Un de mes premiers profs de cuisine m’avait dit qu’il faudrait que j’arrête de faire ma maligne. Un de mes chefs était persuadé, lui, de ma réussite si j’arrivais... à me taire.

Lors de sa formation, elle a soif d’apprendre: «Je restais le soir, je venais sur mes jours de congé.» Motivée, fonceuse et douée, elle remporte d’ailleurs le concours du meilleur apprenti vaudois en 2006: «Dès le départ, je savais que je voulais exercer ce métier dans la gastronomie, et en ayant ma propre affaire.» Après quelques belles adresses romandes, Marie prend la direction de Pauillac, pour travailler auprès de Thierry Marx, un chef dont elle aime la personnalité tout autant que la cuisine: «Mais je me suis vite rendu compte que ça n’était pas pour moi. En France, dans des cuisines de ce niveau, tout passe par le mental, je n’étais pas prête à ce genre de rigueur.» Sûre d’elle, et épaulée par Arnaud Gorse, son amoureux d’alors et son associé d’aujourd’hui qui œuvre en salle, elle décide, à 21 ans, de reprendre le Café Suisse, à Bex. Soutenu par ses amis, le couple fonce, sans business plan ni réflexion préalable: «J’étais sûre que si je faisais de la bonne cuisine, cela ne pouvait que marcher.»

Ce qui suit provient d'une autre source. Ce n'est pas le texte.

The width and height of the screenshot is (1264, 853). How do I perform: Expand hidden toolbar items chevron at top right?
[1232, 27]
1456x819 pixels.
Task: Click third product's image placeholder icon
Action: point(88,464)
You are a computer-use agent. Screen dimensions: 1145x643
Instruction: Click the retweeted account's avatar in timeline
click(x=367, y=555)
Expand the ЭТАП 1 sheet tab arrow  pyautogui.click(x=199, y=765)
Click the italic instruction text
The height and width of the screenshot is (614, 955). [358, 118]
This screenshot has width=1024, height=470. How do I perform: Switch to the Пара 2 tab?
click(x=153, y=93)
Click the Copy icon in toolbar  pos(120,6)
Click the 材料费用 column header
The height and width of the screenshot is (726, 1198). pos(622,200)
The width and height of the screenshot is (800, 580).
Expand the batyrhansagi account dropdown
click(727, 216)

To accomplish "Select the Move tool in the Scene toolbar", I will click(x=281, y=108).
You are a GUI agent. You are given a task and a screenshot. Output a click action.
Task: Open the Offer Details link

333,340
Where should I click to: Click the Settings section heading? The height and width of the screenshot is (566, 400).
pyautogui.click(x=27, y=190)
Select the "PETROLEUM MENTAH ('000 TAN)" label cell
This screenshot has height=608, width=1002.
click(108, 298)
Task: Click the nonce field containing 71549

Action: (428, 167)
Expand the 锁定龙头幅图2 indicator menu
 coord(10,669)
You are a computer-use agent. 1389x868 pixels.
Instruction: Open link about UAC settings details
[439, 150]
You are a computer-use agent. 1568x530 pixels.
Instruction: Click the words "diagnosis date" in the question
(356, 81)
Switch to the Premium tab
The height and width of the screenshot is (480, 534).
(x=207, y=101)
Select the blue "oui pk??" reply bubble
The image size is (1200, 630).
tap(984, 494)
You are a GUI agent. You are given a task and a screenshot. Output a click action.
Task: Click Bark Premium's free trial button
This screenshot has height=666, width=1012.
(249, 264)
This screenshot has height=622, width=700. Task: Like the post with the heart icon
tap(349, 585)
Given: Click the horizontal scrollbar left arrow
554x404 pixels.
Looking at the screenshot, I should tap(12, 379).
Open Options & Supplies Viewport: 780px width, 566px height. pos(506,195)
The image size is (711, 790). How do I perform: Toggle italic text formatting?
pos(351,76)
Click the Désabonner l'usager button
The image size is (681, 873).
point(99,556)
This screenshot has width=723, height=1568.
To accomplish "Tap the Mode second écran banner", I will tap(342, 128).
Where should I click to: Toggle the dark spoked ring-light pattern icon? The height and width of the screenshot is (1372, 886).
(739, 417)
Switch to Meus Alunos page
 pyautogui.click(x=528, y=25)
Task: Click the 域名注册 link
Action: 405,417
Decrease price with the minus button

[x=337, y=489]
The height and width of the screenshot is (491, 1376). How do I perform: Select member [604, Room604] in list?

Voler de ses propres ailes

Huit ans plus tard, le succès est au rendez-vous. Notée 14/20 au Gault&Millau, Marie œuvre en cuisine entourée d’une brigade presque entièrement féminine et livre des plats où la beauté des dressages rivalise avec les contrastes de textures et de goût, tout autant qu’avec l’originalité du choix des saveurs et des épices. Côté salle, la jeune cheffe, qui ne tient pas en place, met aussi son grain de sel en repensant fréquemment l’ambiance générale. Une vraie boule d’énergie jamais à bout de projets pour qui l’avenir se rêve avec «1 ou 2 points de plus au Gault&Millau et une étoile au Michelin.» Qui sait?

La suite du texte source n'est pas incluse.